### ITEMS

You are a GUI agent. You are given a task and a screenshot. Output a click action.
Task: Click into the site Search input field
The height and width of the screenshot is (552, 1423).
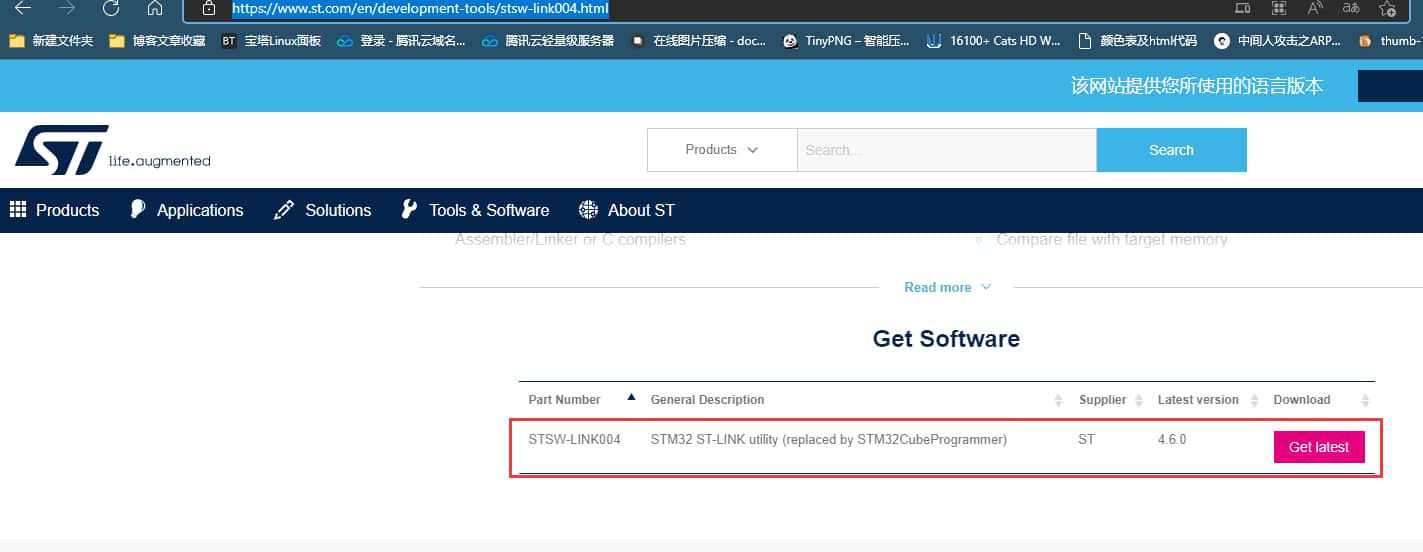946,150
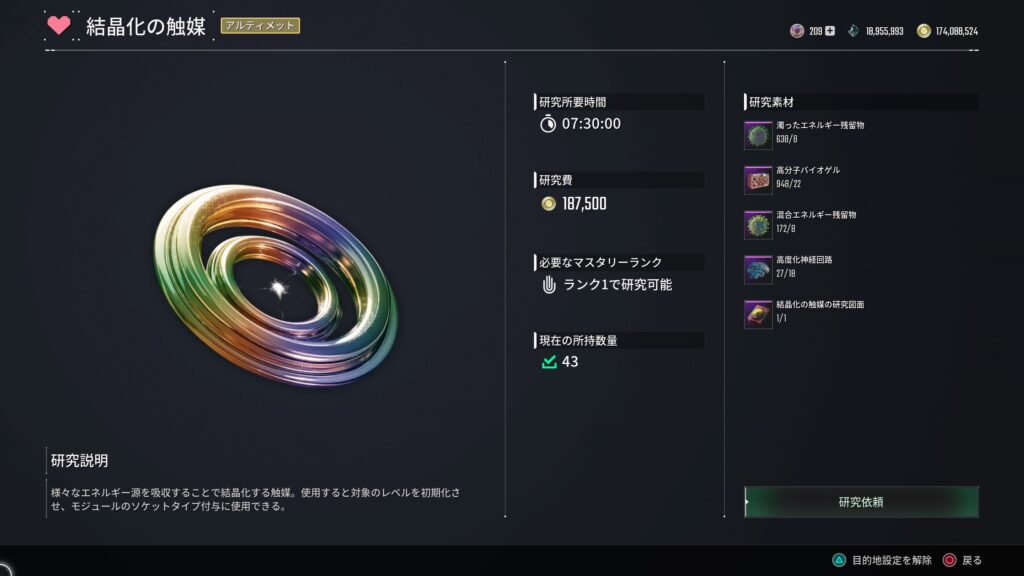Screen dimensions: 1024x576
Task: Select 結晶化の触媒の研究図面 blueprint thumbnail
Action: tap(758, 314)
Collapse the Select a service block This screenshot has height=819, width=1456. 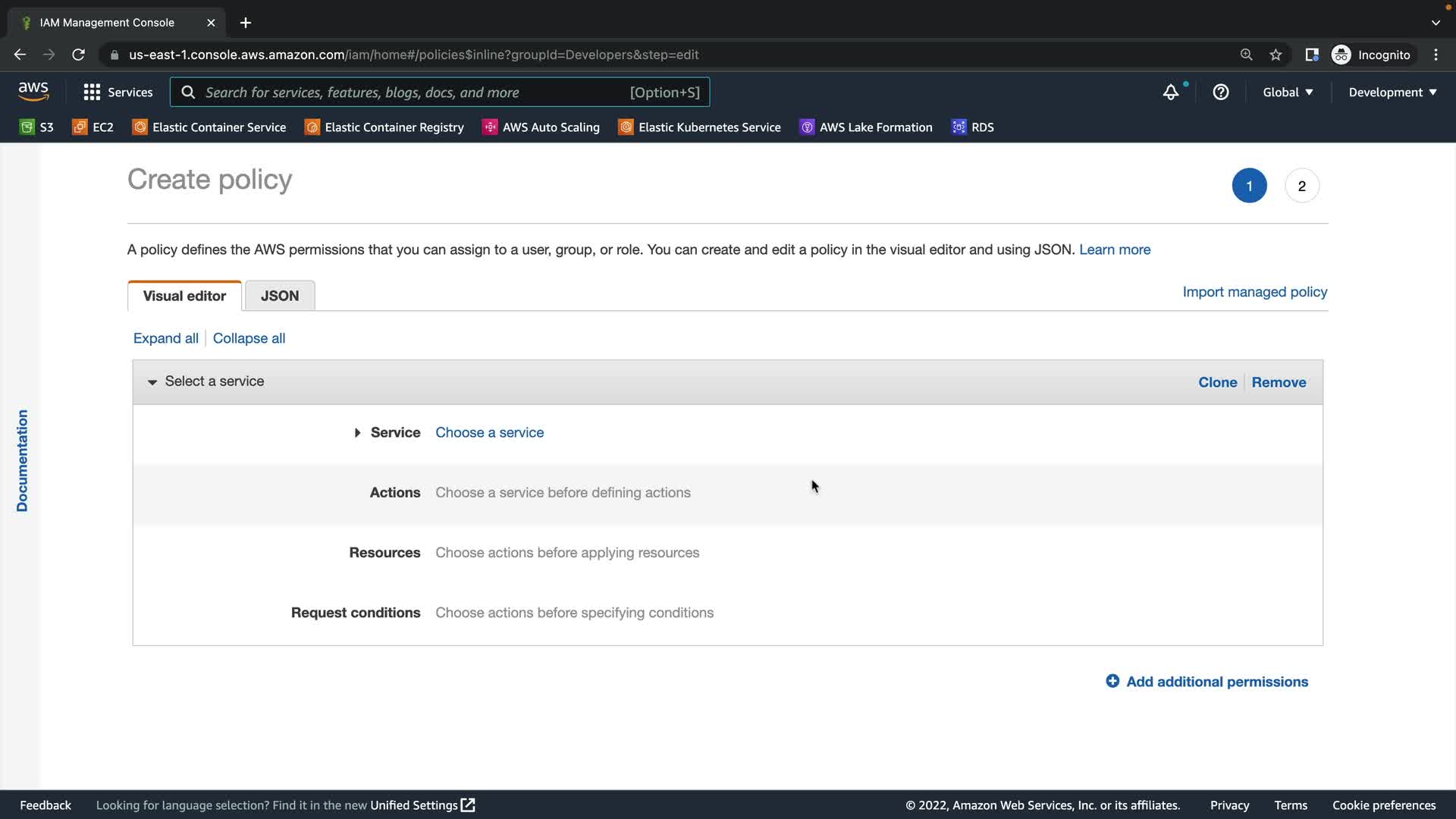(152, 382)
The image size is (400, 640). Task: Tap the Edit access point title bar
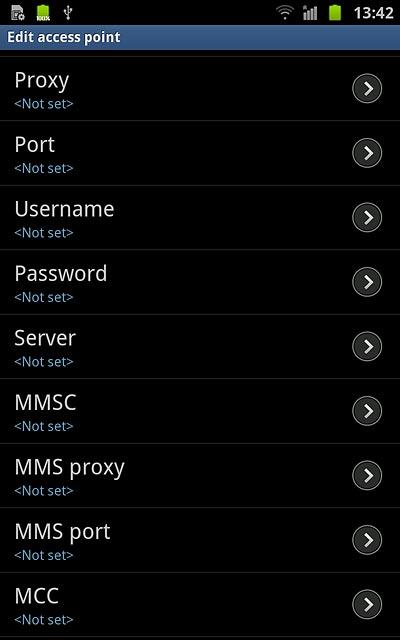pyautogui.click(x=200, y=38)
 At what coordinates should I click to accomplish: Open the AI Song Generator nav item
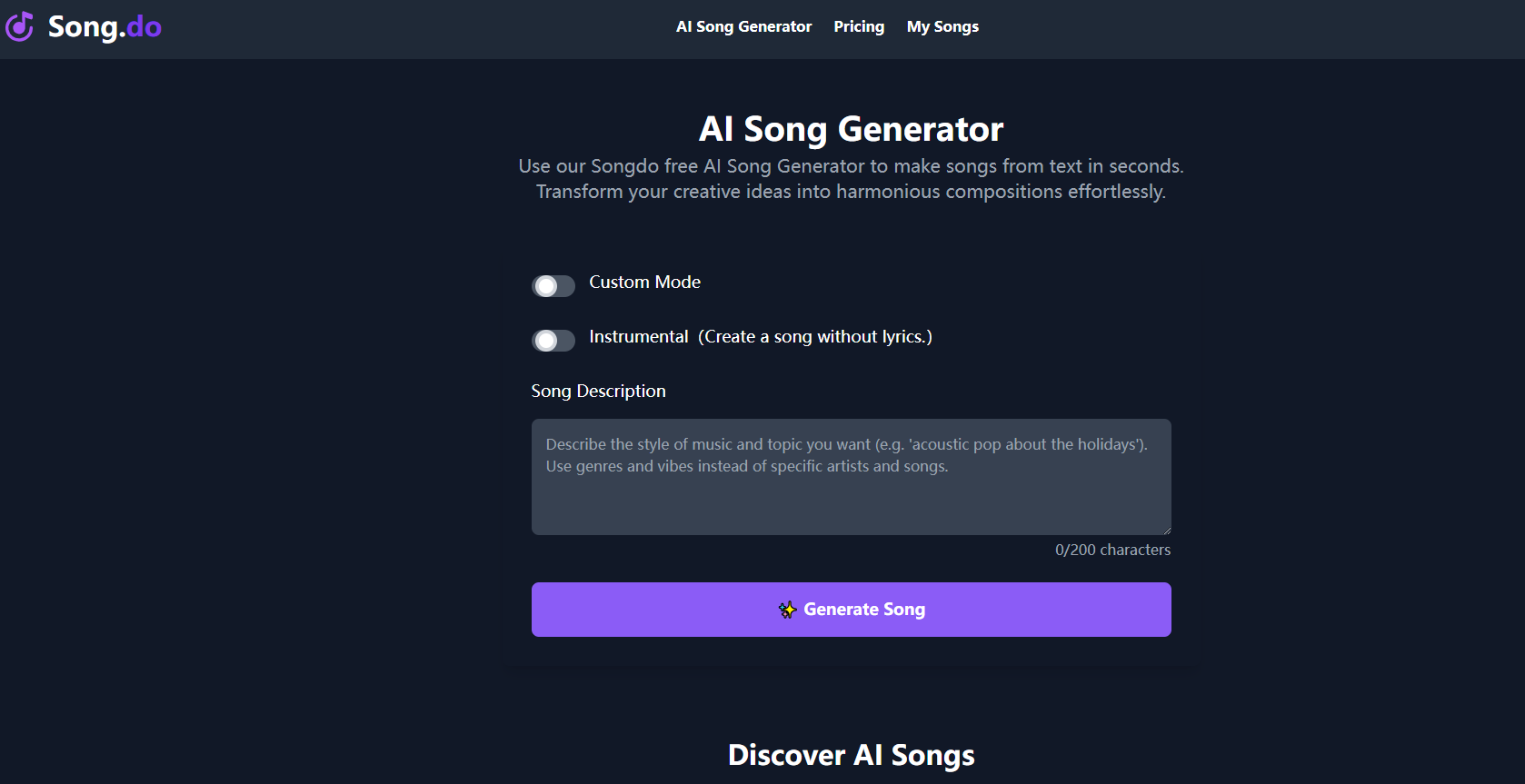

### EXERCISE BRIEF
Write out the material as a numbered list, everything from its first line down to the line containing "Action: tap(758, 314)", with both ends included and blank lines skipped. Leave the pictures out of your answer.

### RIGHT ANSWER
1. You are a GUI agent. You are given a task and a screenshot. Output a click action.
2. Task: Click into the site Search input field
3. The height and width of the screenshot is (552, 1423).
4. 946,150
5. Screen dimensions: 1024x576
6. Task: Select 結晶化の触媒の研究図面 blueprint thumbnail
7. Action: tap(758, 314)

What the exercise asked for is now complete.